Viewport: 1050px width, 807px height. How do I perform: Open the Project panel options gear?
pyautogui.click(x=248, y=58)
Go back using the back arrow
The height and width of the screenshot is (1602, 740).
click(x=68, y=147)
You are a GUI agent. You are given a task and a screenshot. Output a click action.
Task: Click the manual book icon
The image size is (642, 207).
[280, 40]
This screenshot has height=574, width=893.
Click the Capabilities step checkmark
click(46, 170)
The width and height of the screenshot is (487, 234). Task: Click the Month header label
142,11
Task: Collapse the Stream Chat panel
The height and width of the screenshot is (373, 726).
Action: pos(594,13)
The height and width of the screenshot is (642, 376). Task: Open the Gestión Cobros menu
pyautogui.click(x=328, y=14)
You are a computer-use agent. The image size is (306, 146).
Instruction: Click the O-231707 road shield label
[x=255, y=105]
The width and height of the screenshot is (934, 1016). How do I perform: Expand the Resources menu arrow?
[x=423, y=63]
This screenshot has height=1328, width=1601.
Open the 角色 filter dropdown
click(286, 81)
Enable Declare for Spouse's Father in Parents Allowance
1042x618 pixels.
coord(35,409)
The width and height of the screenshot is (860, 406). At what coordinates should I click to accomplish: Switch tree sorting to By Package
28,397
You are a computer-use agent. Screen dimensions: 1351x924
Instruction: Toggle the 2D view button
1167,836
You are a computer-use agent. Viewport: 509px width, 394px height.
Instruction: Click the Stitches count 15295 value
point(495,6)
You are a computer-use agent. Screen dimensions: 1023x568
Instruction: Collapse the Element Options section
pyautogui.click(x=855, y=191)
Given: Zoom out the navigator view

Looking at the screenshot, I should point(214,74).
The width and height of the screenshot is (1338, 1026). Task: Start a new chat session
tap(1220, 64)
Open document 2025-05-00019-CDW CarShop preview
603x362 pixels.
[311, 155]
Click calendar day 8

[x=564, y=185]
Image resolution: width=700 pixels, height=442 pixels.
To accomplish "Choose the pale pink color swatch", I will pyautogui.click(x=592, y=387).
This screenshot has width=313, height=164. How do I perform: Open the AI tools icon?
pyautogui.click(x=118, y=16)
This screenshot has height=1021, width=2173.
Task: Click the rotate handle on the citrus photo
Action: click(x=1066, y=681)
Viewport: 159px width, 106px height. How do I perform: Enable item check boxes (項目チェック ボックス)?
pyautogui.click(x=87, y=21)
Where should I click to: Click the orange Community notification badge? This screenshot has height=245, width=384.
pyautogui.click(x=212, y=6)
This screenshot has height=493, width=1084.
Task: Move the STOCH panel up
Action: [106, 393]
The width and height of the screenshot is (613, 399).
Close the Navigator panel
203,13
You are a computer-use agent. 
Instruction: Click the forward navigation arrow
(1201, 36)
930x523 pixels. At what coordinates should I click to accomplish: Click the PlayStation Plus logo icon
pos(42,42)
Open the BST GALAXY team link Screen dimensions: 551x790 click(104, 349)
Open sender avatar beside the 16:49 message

━━━━━━

Work to complete: Format every line of the listing above as a numbered list, leaving out the blank lines.

Expected answer:
1. Viewport: 1050px width, 807px height. How do I perform: Open the Project panel options gear?
2. pyautogui.click(x=248, y=58)
3. Go back using the back arrow
4. The height and width of the screenshot is (1602, 740).
5. click(x=68, y=147)
6. You are a GUI agent. You are given a task and a screenshot. Output a click action.
7. Task: Click the manual book icon
8. The image size is (642, 207).
9. [280, 40]
10. This screenshot has height=574, width=893.
11. Click the Capabilities step checkmark
12. click(46, 170)
13. The width and height of the screenshot is (487, 234). Task: Click the Month header label
14. 142,11
15. Task: Collapse the Stream Chat panel
16. The height and width of the screenshot is (373, 726).
17. Action: pos(594,13)
18. The height and width of the screenshot is (642, 376). Task: Open the Gestión Cobros menu
19. pyautogui.click(x=328, y=14)
20. You are a computer-use agent. The image size is (306, 146).
21. Instruction: Click the O-231707 road shield label
22. [x=255, y=105]
23. The width and height of the screenshot is (934, 1016). How do I perform: Expand the Resources menu arrow?
24. [x=423, y=63]
25. This screenshot has height=1328, width=1601.
26. Open the 角色 filter dropdown
27. click(286, 81)
28. Enable Declare for Spouse's Father in Parents Allowance
29. 1042x618 pixels.
30. coord(35,409)
31. The width and height of the screenshot is (860, 406). At what coordinates should I click to accomplish: Switch tree sorting to By Package
32. 28,397
33. You are a computer-use agent. Screen dimensions: 1351x924
34. Instruction: Toggle the 2D view button
35. 1167,836
36. You are a computer-use agent. Viewport: 509px width, 394px height.
37. Instruction: Click the Stitches count 15295 value
38. point(495,6)
39. You are a computer-use agent. Screen dimensions: 1023x568
40. Instruction: Collapse the Element Options section
41. pyautogui.click(x=855, y=191)
42. Given: Zoom out the navigator view
43. Looking at the screenshot, I should point(214,74).
44. The width and height of the screenshot is (1338, 1026). Task: Start a new chat session
45. tap(1220, 64)
46. Open document 2025-05-00019-CDW CarShop preview
47. 603x362 pixels.
48. [311, 155]
49. Click calendar day 8
50. [x=564, y=185]
51. Image resolution: width=700 pixels, height=442 pixels.
52. To accomplish "Choose the pale pink color swatch", I will pyautogui.click(x=592, y=387).
53. This screenshot has width=313, height=164. How do I perform: Open the AI tools icon?
54. pyautogui.click(x=118, y=16)
55. This screenshot has height=1021, width=2173.
56. Task: Click the rotate handle on the citrus photo
57. Action: click(x=1066, y=681)
58. Viewport: 159px width, 106px height. How do I perform: Enable item check boxes (項目チェック ボックス)?
59. pyautogui.click(x=87, y=21)
60. Where should I click to: Click the orange Community notification badge? This screenshot has height=245, width=384.
61. pyautogui.click(x=212, y=6)
62. This screenshot has height=493, width=1084.
63. Task: Move the STOCH panel up
64. Action: [106, 393]
65. The width and height of the screenshot is (613, 399).
66. Close the Navigator panel
67. 203,13
68. You are a computer-use agent. 
69. Instruction: Click the forward navigation arrow
70. (1201, 36)
71. 930x523 pixels. At what coordinates should I click to accomplish: Click the PlayStation Plus logo icon
72. pos(42,42)
73. Open the BST GALAXY team link Screen dimensions: 551x790 click(104, 349)
74. Open sender avatar beside the 16:49 message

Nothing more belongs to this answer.